# Building a New Dataset Bank for reLAISS
### Authors: Evan Reynolds and Alex Gagliano

## Introduction

This notebook demonstrates how to build a new dataset bank for reLAISS and use different feature combinations for nearest neighbor searches. The dataset bank is the foundation of reLAISS, containing all the features of transients that are used for similarity searches and anomaly detection.

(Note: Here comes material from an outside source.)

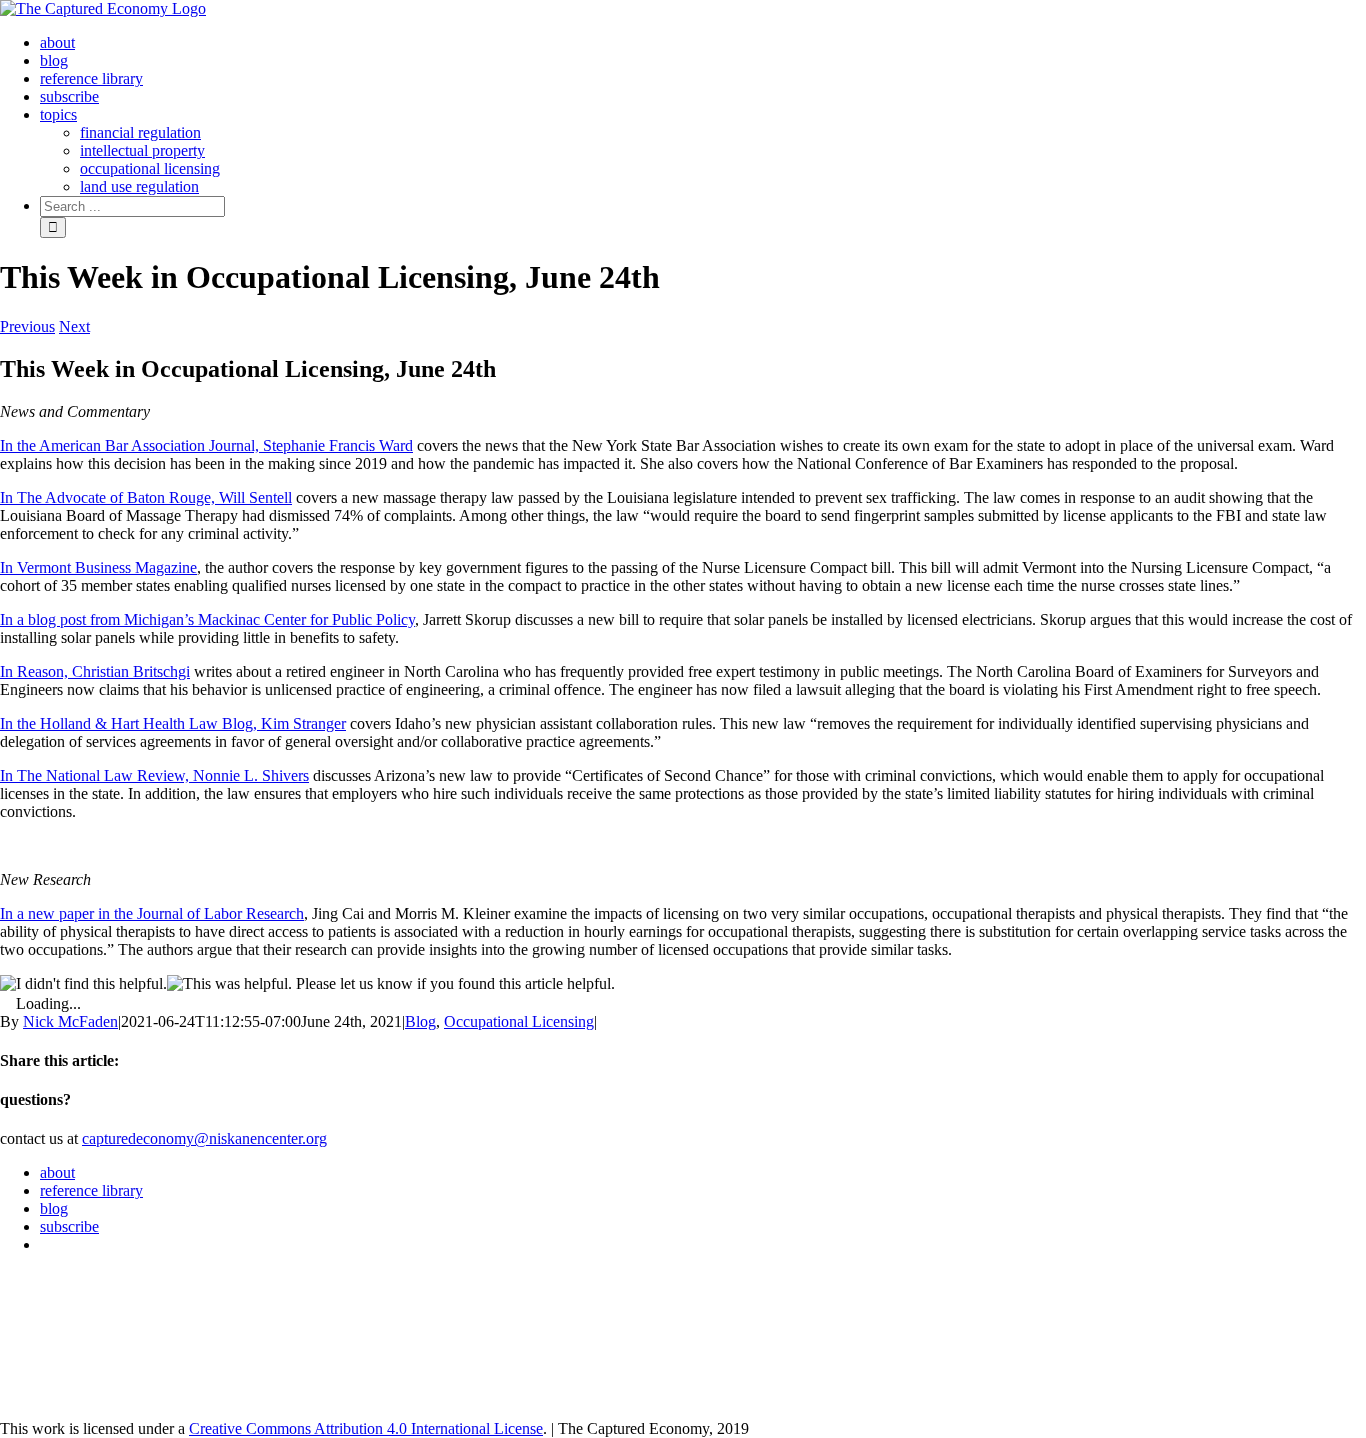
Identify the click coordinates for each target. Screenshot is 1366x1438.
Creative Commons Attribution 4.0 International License (366, 1428)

Building your own dataset bank allows you to incorporate new data, apply custom preprocessing steps, and tailor the feature set to your specific research needs.

## Topics Covered
1. Adding extinction corrections (A_V)
2. Joining new lightcurve features
3. Handling missing values
4. Building the final dataset bank
5. Using different feature combinations for nearest neighbor search:
   - Lightcurve-only features
   - Host-only features
   - Custom feature subsets
   - Feature weighting

## Setup

First, let's import the necessary libraries and create the required directories:

In [None]:
import os
import pandas as pd
import numpy as np
from relaiss import constants
import relaiss as rl

# Create necessary directories
os.makedirs('./figures', exist_ok=True)
os.makedirs('./sfddata-master', exist_ok=True)

# Define default feature sets from constants
default_lc_features = constants.lc_features_const.copy()
default_host_features = constants.host_features_const.copy()

# Initialize client
client = rl.ReLAISS()
client.load_reference(
    path_to_sfd_folder='./sfddata-master'
)

## 1. Adding Extinction Corrections (A_V)

The first step in building a dataset bank is to add extinction corrections to account for interstellar dust. The Schlegel, Finkbeiner & Davis (SFD) dust maps are used to estimate the amount of extinction.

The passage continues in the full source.